AUFGABENLISTE:
**a)** Gib aus dem Textauszug den Abschnitt von „Lob des Minimums“ bis „zum Klassiker hat.“ wortgetreu wieder.
**b)** In welchem Jahr wurde die Möbelfabrik horgenglarus laut dem Textauszug bei Horgen gegründet?

TEXTAUSZUG:
********************

Lob des Minimums
Susanna Koeberle
24. de setembre 2019
Der Sessel «seley» in den beiden Varianten 1-423 und 1-425. (Foto: Alain Bucher © horgenglarus)
Der Zürcher Designer Frédéric Dedelley entwarf für den traditionsreichen Schweizer Möbelhersteller horgenglarus einen Sessel, der mit seiner kompakten Grösse und seiner unaufgeregten Anmut schon jetzt das Zeug zum Klassiker hat.
Vier Jahre sind eine lange Zeit – oder auch nicht. Für die 1880 bei Horgen gegründete und 1902 um den Werkstandort Glarus erweiterte Möbelfabrik horgenglarus steht Schnelligkeit nicht im Vordergrund. Der Qualitätsanspruch der Holzmanufaktur zeigt sich an Klassikern wie dem «classic 1-380», einem Werkentwurf aus 1918, der sich bis heute im Sortiment des Herstellers befindet. Schon früh arbeitete der Möbelproduzent mit namhaften Gestaltern zusammen, dazu gehören Max Ernst Haefeli, Werner Max Moser oder in neuerer Zeit das Studio Hannes Wettstein. Langsam gewachsene Produkte sind für das Unternehmen also nichts Aussergewöhnliches. Nachdem das Team von horgenglarus und der Zürcher Designer Frédéric Dedelley zwei Jahre über eine mögliche Zusammenarbeit gesprochen und schon Ideen ausgetauscht hatten, entschied man sich schliesslich, Nägel mit Köpfen zu machen, wie Marco Wenger, CEO von horgenglarus, anlässlich der Lancierung des neuen Stuhls «seley» erklärte. Am Anlass gab Frédéric Dedelley Auskunft zu seinem Entwurf. Dabei sprach er ganz offen aus, dass es für ihn auch Momente des Lampenfiebers gegeben habe bei der Entwicklung eines Produktes für einen so altehrwürdigen Hersteller. Der erfahrene Gestalter liess sich davon aber nicht beirren.
Der Designer Frédéric Dedelley entwarf erstmals für horgenglarus. (Foto: Alain Bucher © horgenglarus)

********************

DATENAUSZUG:
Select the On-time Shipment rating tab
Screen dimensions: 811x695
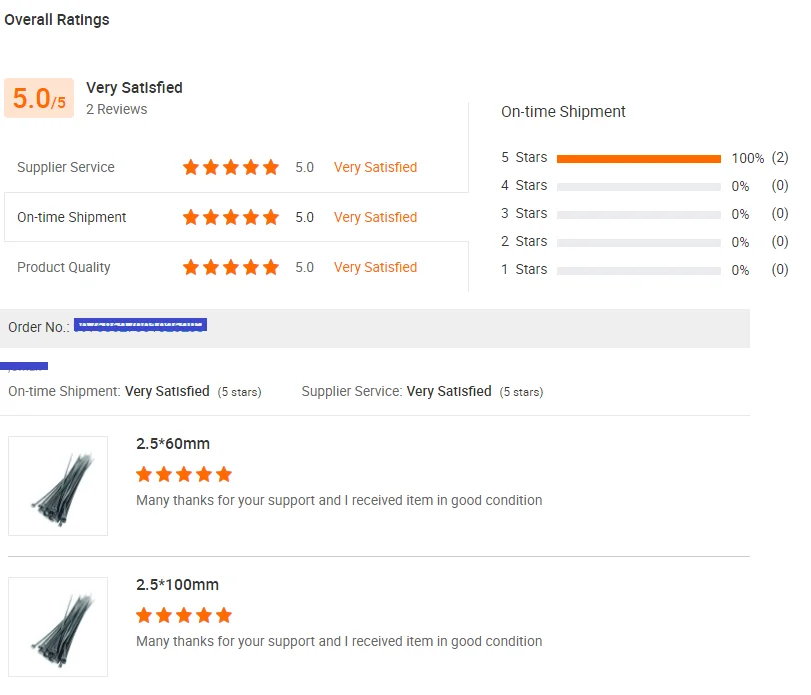[72, 217]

********************

LÖSUNGEN:
**a)**
Lob des Minimums
Susanna Koeberle
24. de setembre 2019
Der Sessel «seley» in den beiden Varianten 1-423 und 1-425. (Foto: Alain Bucher © horgenglarus)
Der Zürcher Designer Frédéric Dedelley entwarf für den traditionsreichen Schweizer Möbelhersteller horgenglarus einen Sessel, der mit seiner kompakten Grösse und seiner unaufgeregten Anmut schon jetzt das Zeug zum Klassiker hat.

**b)** Sie wurde 1880 gegründet.